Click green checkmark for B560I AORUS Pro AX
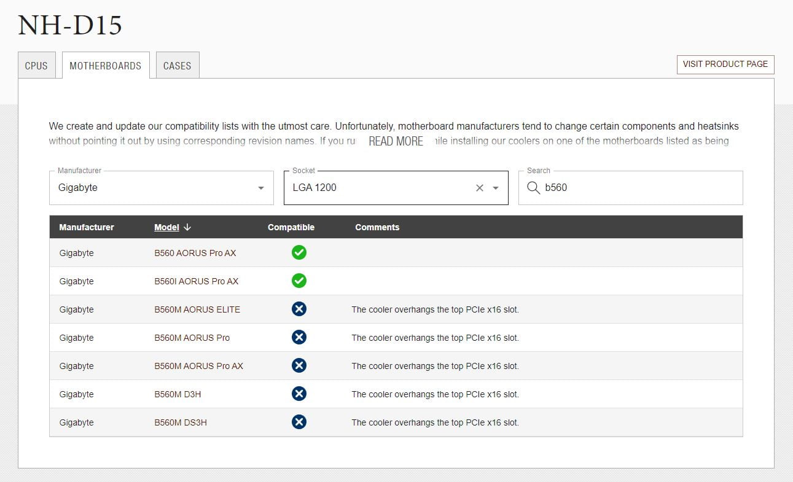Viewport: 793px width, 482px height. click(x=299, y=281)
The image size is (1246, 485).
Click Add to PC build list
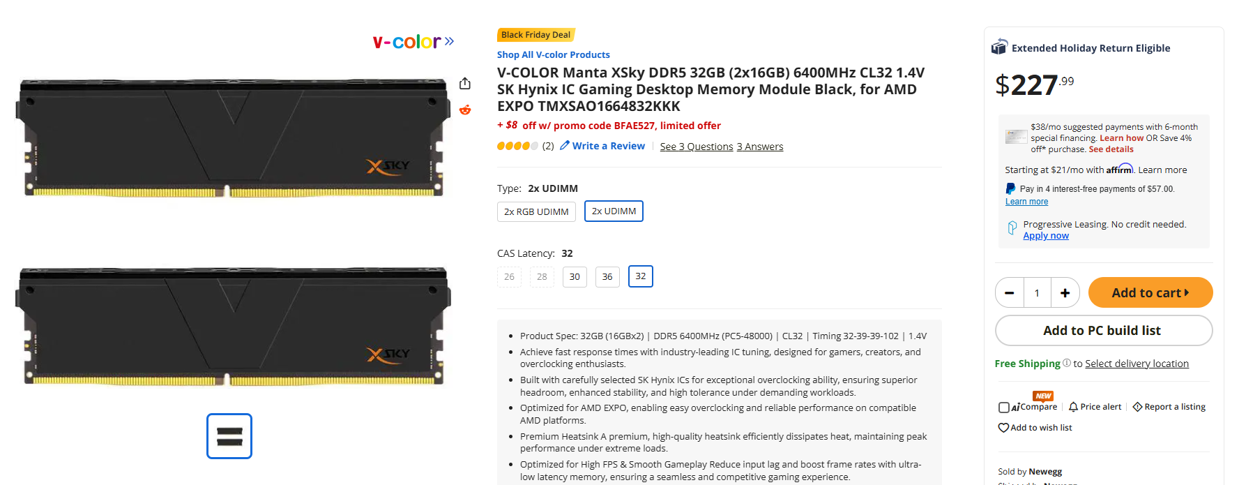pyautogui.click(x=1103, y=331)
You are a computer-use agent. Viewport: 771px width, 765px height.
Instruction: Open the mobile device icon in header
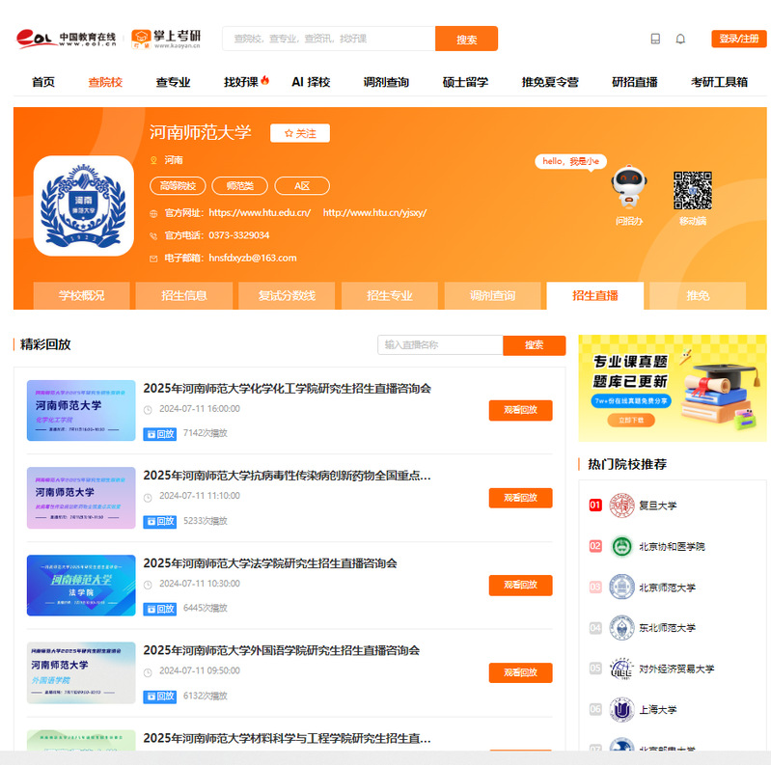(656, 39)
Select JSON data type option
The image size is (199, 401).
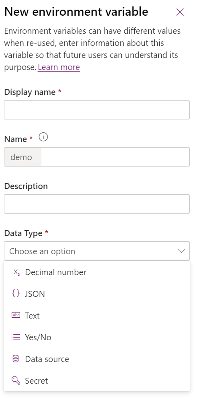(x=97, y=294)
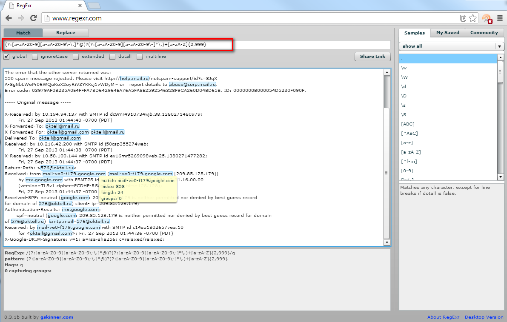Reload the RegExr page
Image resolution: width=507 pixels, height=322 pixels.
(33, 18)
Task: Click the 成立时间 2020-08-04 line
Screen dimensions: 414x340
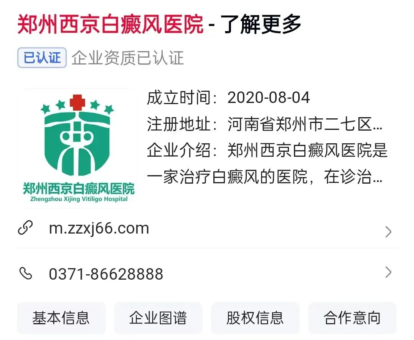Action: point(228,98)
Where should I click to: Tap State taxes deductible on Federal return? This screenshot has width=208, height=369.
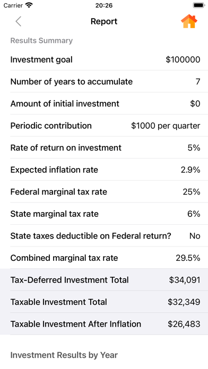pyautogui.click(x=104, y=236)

◆ Required action ◆
All of the material above should be written out exactly as given, minus any images.

◆ Response to this task ◆
Click green checkmark for B560I AORUS Pro AX
Viewport: 793px width, 482px height. click(x=299, y=281)
The image size is (1246, 485).
Click Add to PC build list
pyautogui.click(x=1103, y=331)
You are a computer-use agent. Viewport: 771px width, 765px height.
Instruction: Open the mobile device icon in header
(656, 39)
Select JSON data type option
The image size is (199, 401).
(x=97, y=294)
Reload the RegExr page
Image resolution: width=507 pixels, height=322 pixels.
(33, 18)
Task: Click the 成立时间 2020-08-04 line
Screen dimensions: 414x340
Action: point(228,98)
Where should I click to: Tap State taxes deductible on Federal return? This screenshot has width=208, height=369.
pyautogui.click(x=104, y=236)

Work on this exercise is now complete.